Bryher interpreted these hallucinations not as symptoms of illness but as imaginative inspiration. Here was the mind of the creative genius. She encouraged H.D. to probe into the meaning of these images. Which sent H.D. crazier. Years later, in Tribute to Freud, H.D. wrote about this breakdown:
this writing on the wall before me, could not be shared with anyone except the girl who stood so bravely beside me. This girl said without hesitation, ‘Go on.’ It was she really who had the detachment and the integrity of the Pythoness of Delphi. But it was I, battered and disassociated from my American family and my English friends, who was seeing the pictures, who was reading the writing or who was granted the inner vision.

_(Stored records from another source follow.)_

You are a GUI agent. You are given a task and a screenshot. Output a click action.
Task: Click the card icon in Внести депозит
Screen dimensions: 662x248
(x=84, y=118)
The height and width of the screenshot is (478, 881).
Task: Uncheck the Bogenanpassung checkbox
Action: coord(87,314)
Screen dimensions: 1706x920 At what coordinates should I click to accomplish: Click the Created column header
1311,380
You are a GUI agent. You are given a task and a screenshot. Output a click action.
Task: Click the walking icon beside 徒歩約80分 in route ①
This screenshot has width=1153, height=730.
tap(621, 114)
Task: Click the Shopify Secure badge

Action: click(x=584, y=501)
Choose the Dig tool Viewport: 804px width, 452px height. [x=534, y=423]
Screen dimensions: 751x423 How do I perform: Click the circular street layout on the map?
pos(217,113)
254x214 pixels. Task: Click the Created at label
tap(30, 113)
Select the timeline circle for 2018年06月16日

That was thirty-six years later, in 1956. At the time, for Bryher, twenty-five years old and cocooned from experience of other people, the situation took some managing. Their resident psychoanalyst had fled. Havelock Ellis wrote: ‘Hilda went right out of her mind and Bryher had to bring her back overland.’

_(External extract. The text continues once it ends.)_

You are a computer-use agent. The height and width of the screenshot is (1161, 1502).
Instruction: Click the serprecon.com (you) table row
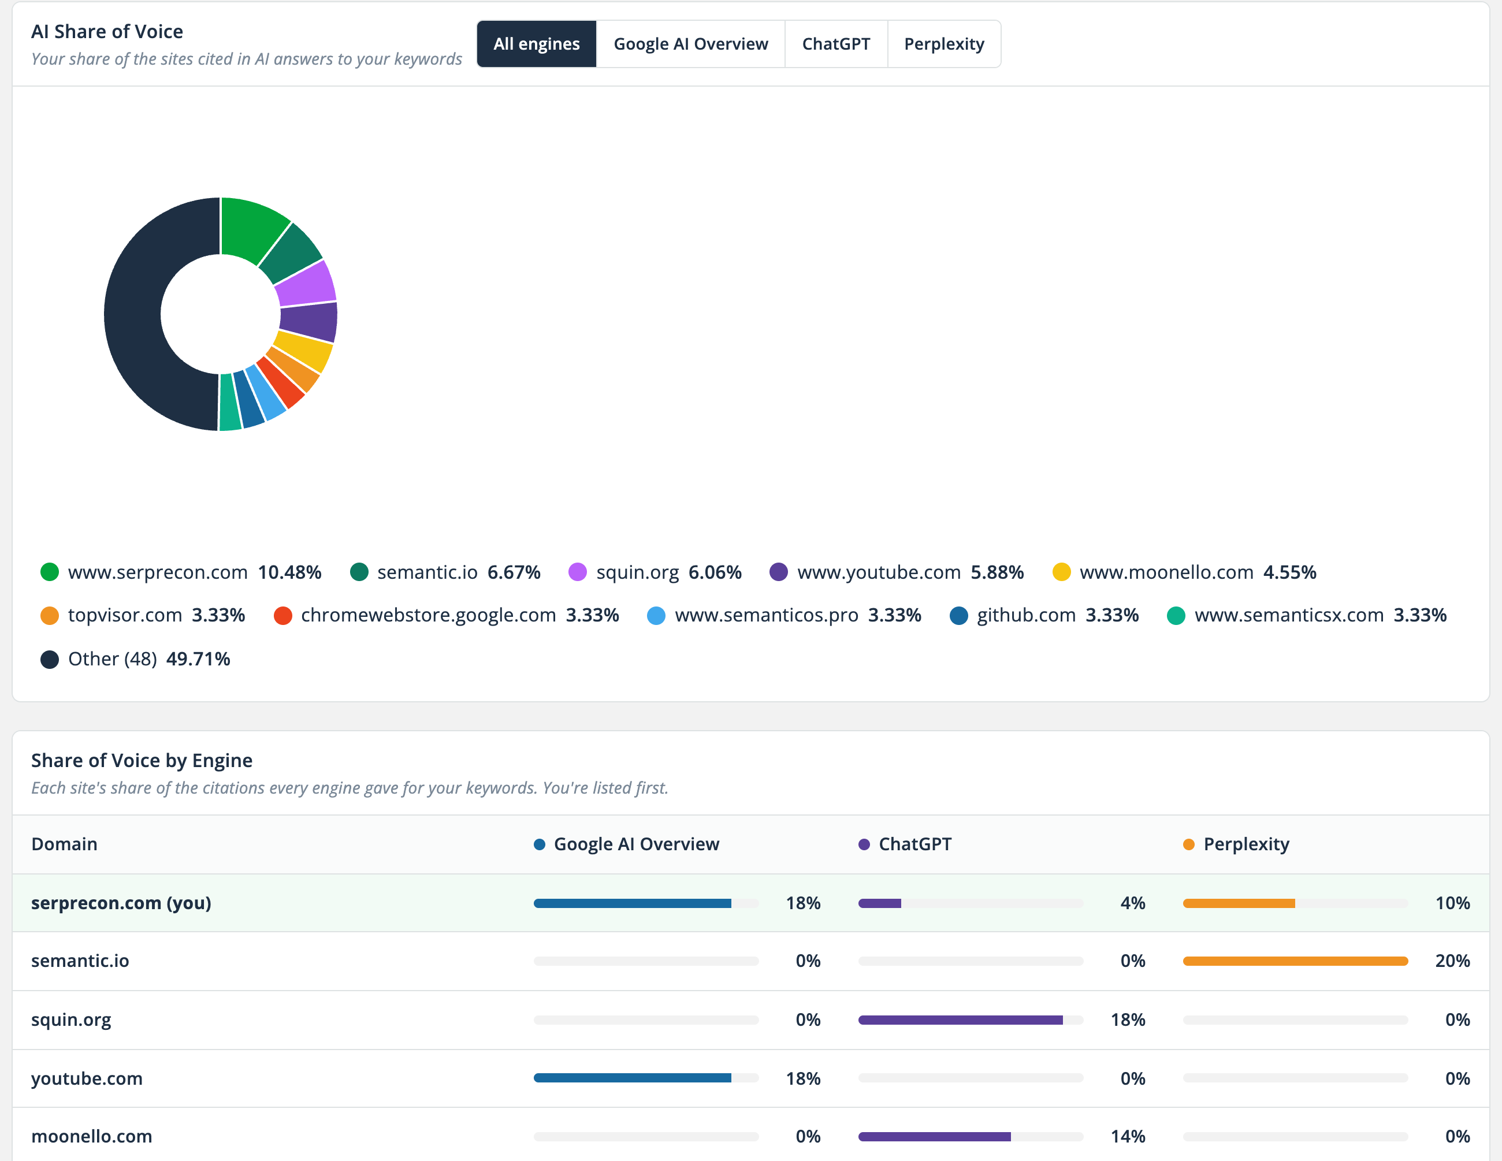tap(751, 903)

H.D. would not face travelling back by sea. She feared collision with icebergs, as with the Titanic. Bryher made other arrangements to get her lover home. At the end of April they made the short boat trip on the SS Arcadia through the Gulf of Corinth to the Italian port of Brindisi, rested up at the Hotel Europe, took the train to Rome, stayed at the Grand Hotel, and within weeks were back at the Mullion Cove Hotel in the reassuring landscape of Cornwall. From t
here they returned to their flat at Bullingham Mansions in Kensington.
where to live
Once back from Greece, Bryher spent little time at South Audley Street. To her parents’ concern, she was mostly at the Kensington flat with H.D. Bryher felt unsettled by their disapproval and unable to navigate her double life.
H.D. was homesick for America. She missed friends and family, and wanted to find a home for her child, and leave behind her failed marriage and the depressed aftermath of European war. She hinted to Amy Lowell at her close relationship with Bryher; she praised Bryher’s work and said they would all meet when they came to America in the autumn. She also wrote to Marianne Moore of plans to winter in California with Bryher, Perdita and her nurse, so as to escape the fog and rain of England and with thoughts and plans of settling there.
America
Both H.D. and Bryher hoped relocating to America would answer their problems. Bryher wanted to please H.D. and be her partner. America was H.D.’s country and Bryher wanted to see her acclaimed there. For herself, she needed to escape South Audley Street and her parents’ wishes. In her autobiographical novel Two Selves, which she published in 1923, she wrote:
If people got between one and one’s vision one had to cut them out…
‘I want to be free….It’s not that I’m not grateful for all you’ve done for me but I can’t help wanting to use my brain. If I don’t go away I can’t develop. I don’t want to hurt your feelings. Surely you must see that I don’t want to hurt your feelings. But I want to live by myself.’